Veja aqui a íntegra da decisão de Barroso.
Defesa
No dia em que Dodge pediu para ouvi-lo, Temer, em post no Twitter, elogiou a postura da procuradora-geral da República. “Responderei aos questionamentos pertinentes ao inquérito, uma vez que tenho total interesse no esclarecimento do assunto. Destaco que a procuradora-geral Raquel Dodge fez o que sempre pedimos. Permitir que pudéssemos nos manifestar previamente no procedimento, respeitando o Estado Democrático de Direito”, afirmou.
Ao elogiar Dodge, o presidente fez uma crítica indireta ao antecessor dela, Rodrigo Janot. “Muito bom que a PGR agora tenha uma nova postura, sem querer parar o Brasil com denúncias vazias e irresponsáveis. É assim que se faz Justiça: com prudência e responsabilidade, ouvindo todas as partes envolvidas”.
Em nota, a Presidência da República afirmou que a assinatura do decreto ocorreu após “longo processo de negociação” entre o governo e o setor portuário. “O presidente da República, Michel Temer, responderá aos questionamentos pertinentes ao inquérito. Vale destacar que houve amplo debate com o setor antes da publicação do decreto de renovação das concessões de portos”, disse.

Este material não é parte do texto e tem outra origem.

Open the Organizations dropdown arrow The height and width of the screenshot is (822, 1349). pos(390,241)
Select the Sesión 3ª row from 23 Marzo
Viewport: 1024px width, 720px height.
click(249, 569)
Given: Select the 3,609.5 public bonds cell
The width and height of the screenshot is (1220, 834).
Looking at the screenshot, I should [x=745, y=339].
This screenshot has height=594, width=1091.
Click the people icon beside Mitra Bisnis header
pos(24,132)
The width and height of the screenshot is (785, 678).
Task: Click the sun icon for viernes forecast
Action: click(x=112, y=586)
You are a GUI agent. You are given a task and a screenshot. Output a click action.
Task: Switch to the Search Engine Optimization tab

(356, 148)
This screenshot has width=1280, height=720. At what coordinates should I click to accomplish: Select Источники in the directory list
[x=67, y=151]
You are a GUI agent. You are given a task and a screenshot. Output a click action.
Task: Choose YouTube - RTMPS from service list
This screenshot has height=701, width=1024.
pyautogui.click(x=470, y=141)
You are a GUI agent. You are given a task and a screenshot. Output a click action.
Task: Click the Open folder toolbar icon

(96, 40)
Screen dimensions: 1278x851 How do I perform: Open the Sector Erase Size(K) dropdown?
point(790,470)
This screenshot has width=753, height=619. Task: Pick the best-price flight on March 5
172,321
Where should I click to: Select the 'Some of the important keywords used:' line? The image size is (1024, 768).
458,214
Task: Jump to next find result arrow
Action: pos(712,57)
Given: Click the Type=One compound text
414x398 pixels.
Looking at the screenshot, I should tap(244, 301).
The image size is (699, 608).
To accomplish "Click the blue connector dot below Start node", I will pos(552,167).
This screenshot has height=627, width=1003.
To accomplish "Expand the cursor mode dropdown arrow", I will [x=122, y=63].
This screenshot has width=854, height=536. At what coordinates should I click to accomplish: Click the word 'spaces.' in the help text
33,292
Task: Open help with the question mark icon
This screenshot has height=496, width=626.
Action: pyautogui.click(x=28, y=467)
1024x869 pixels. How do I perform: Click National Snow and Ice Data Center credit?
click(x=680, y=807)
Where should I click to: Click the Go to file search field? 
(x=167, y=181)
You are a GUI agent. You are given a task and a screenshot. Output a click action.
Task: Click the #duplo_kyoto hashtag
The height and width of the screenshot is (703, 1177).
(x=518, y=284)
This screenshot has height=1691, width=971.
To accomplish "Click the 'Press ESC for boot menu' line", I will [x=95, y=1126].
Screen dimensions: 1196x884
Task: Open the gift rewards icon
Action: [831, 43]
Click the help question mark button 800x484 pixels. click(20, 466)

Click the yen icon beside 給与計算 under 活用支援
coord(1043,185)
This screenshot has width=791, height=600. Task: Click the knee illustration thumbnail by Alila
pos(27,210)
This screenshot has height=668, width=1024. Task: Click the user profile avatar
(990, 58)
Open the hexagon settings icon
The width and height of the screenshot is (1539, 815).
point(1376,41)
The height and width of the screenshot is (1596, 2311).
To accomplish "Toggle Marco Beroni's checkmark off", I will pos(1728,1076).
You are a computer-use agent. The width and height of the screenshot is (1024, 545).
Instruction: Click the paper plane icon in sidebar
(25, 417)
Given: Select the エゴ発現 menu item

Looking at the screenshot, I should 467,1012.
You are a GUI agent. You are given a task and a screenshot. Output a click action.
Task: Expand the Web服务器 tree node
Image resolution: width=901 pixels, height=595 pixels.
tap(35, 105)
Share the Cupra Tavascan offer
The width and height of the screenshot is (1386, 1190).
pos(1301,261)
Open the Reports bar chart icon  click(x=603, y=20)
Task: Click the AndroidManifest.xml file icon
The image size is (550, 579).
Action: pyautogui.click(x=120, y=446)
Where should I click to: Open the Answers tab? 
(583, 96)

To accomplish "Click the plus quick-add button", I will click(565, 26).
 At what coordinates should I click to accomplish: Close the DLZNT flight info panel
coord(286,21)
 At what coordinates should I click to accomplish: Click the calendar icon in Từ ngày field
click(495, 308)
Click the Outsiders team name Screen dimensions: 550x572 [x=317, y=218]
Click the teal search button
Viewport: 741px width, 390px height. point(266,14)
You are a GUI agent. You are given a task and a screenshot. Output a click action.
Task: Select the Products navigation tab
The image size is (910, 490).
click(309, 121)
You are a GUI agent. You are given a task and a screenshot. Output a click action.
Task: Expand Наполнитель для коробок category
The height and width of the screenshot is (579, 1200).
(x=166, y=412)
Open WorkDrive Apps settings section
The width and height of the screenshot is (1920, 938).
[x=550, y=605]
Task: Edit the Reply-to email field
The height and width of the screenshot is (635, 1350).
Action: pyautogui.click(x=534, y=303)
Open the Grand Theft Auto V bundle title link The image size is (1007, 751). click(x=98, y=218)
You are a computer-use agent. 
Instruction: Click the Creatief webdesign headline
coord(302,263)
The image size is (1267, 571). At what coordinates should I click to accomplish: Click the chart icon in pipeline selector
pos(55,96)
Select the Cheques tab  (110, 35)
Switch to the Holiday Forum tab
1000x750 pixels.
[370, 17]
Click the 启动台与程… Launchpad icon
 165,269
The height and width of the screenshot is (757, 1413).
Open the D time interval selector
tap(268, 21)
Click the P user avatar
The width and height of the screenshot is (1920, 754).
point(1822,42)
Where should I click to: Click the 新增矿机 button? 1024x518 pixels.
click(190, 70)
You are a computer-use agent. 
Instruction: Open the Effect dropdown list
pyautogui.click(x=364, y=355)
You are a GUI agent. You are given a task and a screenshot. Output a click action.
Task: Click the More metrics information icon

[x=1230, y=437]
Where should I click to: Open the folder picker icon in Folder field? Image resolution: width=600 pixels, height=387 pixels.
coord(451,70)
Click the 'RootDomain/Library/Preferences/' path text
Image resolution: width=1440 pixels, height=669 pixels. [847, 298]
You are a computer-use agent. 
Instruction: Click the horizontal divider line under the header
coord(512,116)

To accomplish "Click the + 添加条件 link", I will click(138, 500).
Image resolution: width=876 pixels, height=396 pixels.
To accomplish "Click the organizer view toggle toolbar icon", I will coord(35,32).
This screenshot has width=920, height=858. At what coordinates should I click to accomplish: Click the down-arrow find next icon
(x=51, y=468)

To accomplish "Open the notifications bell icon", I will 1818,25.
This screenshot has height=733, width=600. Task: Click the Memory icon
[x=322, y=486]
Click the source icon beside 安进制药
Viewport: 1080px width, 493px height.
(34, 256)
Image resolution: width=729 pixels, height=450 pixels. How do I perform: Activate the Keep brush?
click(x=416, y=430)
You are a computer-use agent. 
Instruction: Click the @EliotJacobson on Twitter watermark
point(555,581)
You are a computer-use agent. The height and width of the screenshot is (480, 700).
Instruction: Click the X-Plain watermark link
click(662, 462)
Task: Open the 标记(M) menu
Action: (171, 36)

Também por meio de nota, a Rodrimar afirma que “nunca recebeu qualquer privilégio do Poder Público”. “Prova disso é que todos os seus contratos estão atualmente sendo discutidos judicialmente. O ‘decreto dos portos’ atendeu, sim, a uma reivindicação de todo o setor de terminais portuários do país. Ressalte-se que não foi uma reivindicação da Rodrimar, mas de todo o setor. Os pleitos, no entanto, não foram totalmente contemplados no decreto, que abriu a possibilidade de regularizar a situação de cerca de uma centena de concessões em todo o país. A Rodrimar, assim como seus executivos, estão, como sempre estiveram, à disposição das autoridades para qualquer esclarecimento que se fizer necessário”.